Retirement is generally a situation reserved for older citizens, and for most takes place after one’s 65th birthday. When people are 65 years old or older, their children are usually adults themselves. Retirees are no longer concerned with the financial details of paying for college educations. They are past many of the personal financial concerns that younger citizens have. Retirees have an entirely different set of concerns.
That point is driven home in Spectrem’s new study Evolving Investor Attitudes and Behaviors, which examines how investors with a net worth between $100,000 and $25 million feel about matters that involve investment strategies as well as matters that exist outside of the financial markets.
“This study best displays the reasons we segment studies based on the working status of investors," said Spectrem president George H. Walper Jr. “it’s true that portfolios can differ between working and retired investors, but that is expected.

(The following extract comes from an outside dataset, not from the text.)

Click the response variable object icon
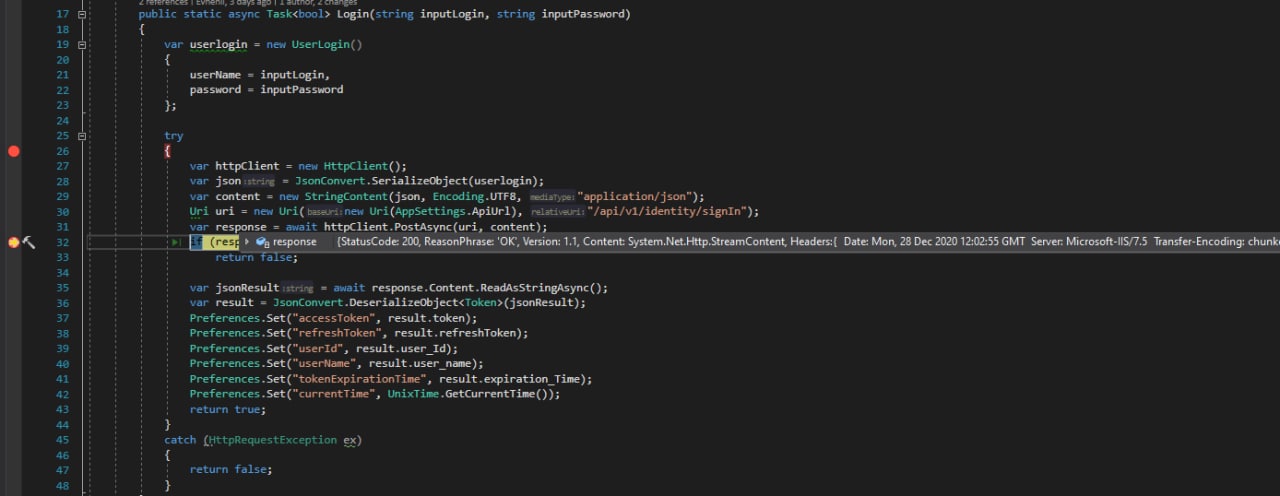Image resolution: width=1280 pixels, height=496 pixels. [x=262, y=242]
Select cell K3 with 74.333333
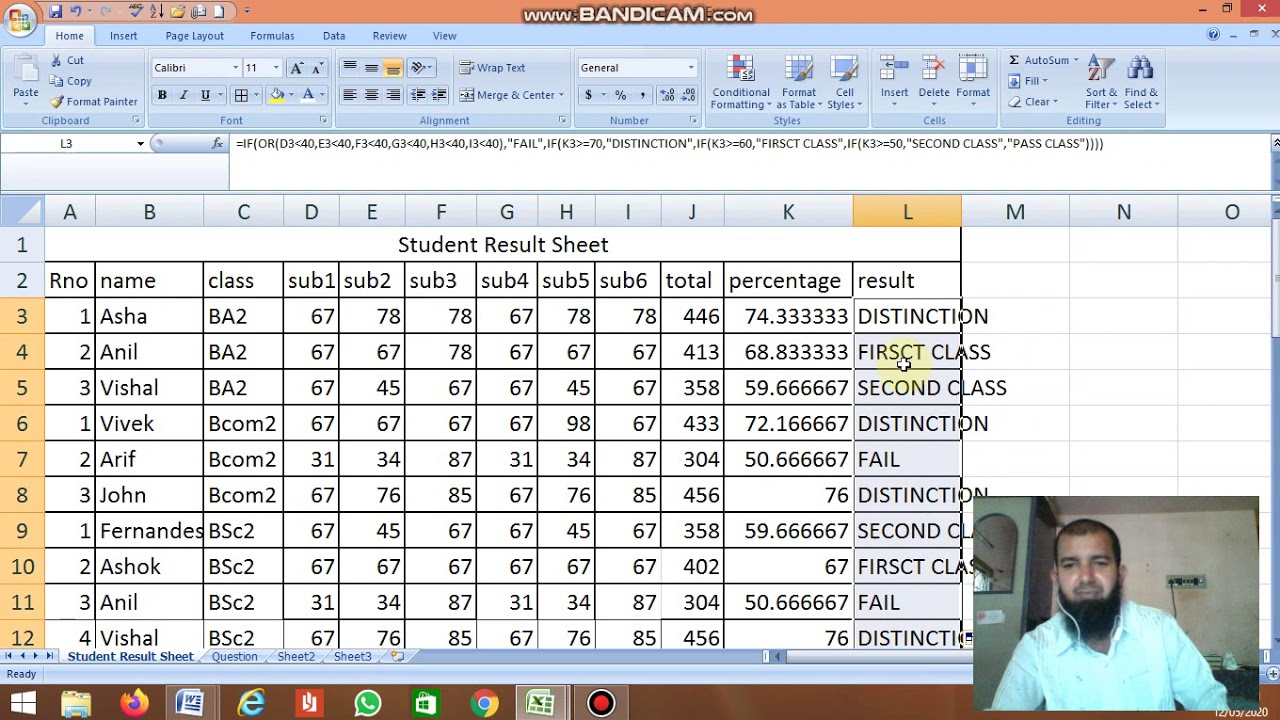The height and width of the screenshot is (720, 1280). tap(788, 317)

Often, the attitudes and behaviors of a retired investor differ from those of working investors in ways that might not be anticipated. The differences are often a matter of degrees, and sometimes that is pronounced.”
There are simple differences between the two segments based on working status, such as their use of a personal financial advisor (65 percent of retired investors to just 51 percent of working investors).
But the revealing information comes when investors were asked about their personal and national concerns. Simply put, retired investors have fewer personal concerns than do those investors who are still working. Much of it has to do with the fact that working investors tend to be younger, with younger children, and without the financial certainty that comes with accepting retirement as the next stage of your life.
For example, 52 percent of working investors worry about maintaining their current financial position. Only 44 percent of retired investors have that concern (while noting that the concern over maintaining one’s current financial position does not completely disappear upon retirement).
Retired investors are much less likely to be worried about financing anyone’s education. For working investors, concern over paying for a child’s college reaches 39 percent of investors to just 10 percent of retired investors. Concern over paying for a grandchild’s college education is near equal at around 25 percent of all investors.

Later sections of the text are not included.